Are Painkillers a cause of Erectile Dysfunction?
19th April 2011
Research has shown that men who take painkillers regularly experience more sexual problems than those who don’t, but does this mean there is a link? Studies have found that men taking regular painkillers such as ibuprofen and aspirin were 38% more likely to have erectile dysfunction. Such painkillers as ibuprofen and aspirin are thought to block the hormone which achieves an erection. A low dose of aspirin can be taken by men who have high risk of suffering from a heart attack. This means their blood vessels are not in the best condition which can also have an effect on the penis. Dr. Brant Inman an urologist from Duke University Medical Centre said “we call the penis a thermometer for vascular disease” or a problem related to the blood vessels. Arteries in the penis are smaller than the ones in our heart and therefore may become blocked several years earlier.
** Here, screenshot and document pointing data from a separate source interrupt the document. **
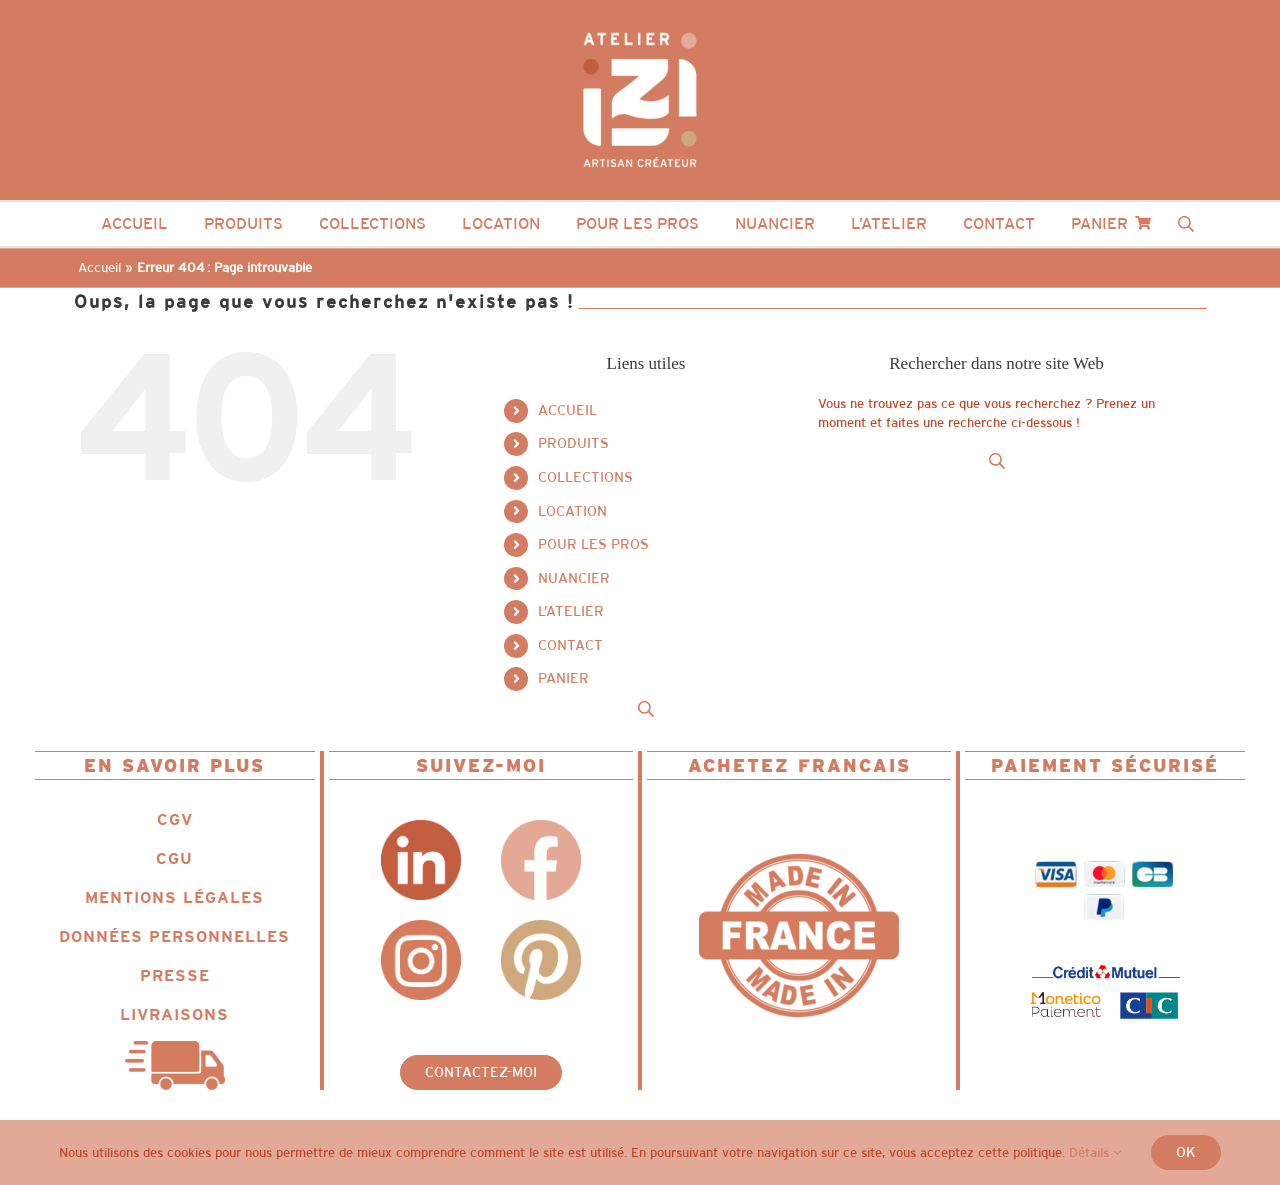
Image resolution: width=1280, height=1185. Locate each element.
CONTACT (570, 645)
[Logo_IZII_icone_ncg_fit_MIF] (799, 860)
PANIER (563, 678)
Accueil (99, 267)
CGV (175, 819)
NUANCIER (574, 578)
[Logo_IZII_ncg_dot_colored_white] (640, 26)
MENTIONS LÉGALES (174, 897)
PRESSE (175, 975)
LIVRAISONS (174, 1014)
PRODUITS (573, 443)
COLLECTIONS (585, 477)
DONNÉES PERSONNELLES (174, 936)
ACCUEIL (567, 410)
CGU (174, 858)
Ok (1186, 1152)
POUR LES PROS (593, 544)
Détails (1095, 1152)
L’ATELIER (571, 611)
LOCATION (572, 511)
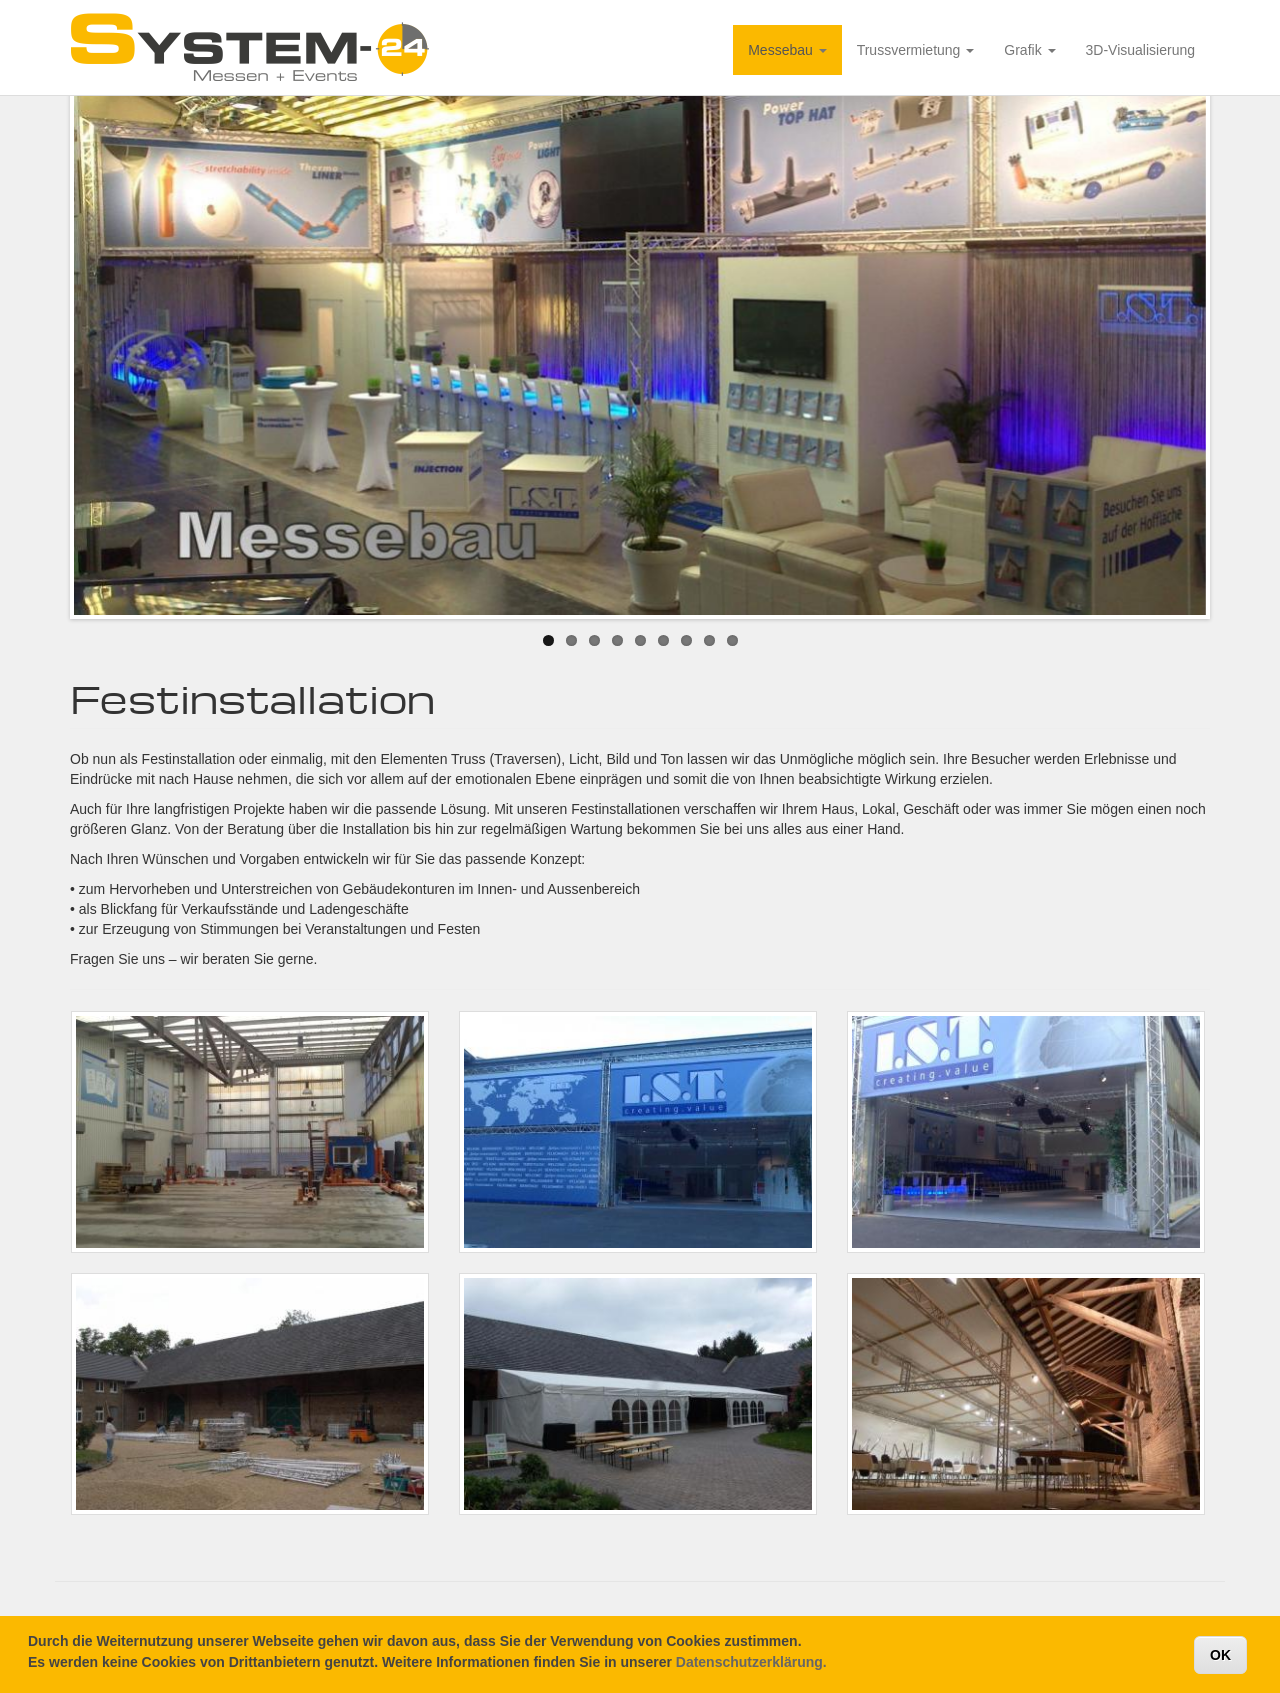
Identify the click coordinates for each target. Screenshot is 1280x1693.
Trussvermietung (916, 50)
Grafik (1029, 50)
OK (1220, 1658)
This then means the blocked arteries may stop the blood that normally makes the penis go hard” A recent study undertaken by Dr. Joseph Gleason showed that out of 81,000 men aged between 45 and 69 just under half said they took painkillers on a regular basis. Of this group less than a third suffered from erectile problems; however 64% of those who took painkillers regularly did say they had difficulty achieving an erection compared to 36% who rarely took painkillers. After taking into consideration other factors such as age, weight, high blood pressure and other medical conditions, research concluded there was a 38% higher risk of erectile dysfunction amongst those men who regularly took painkillers.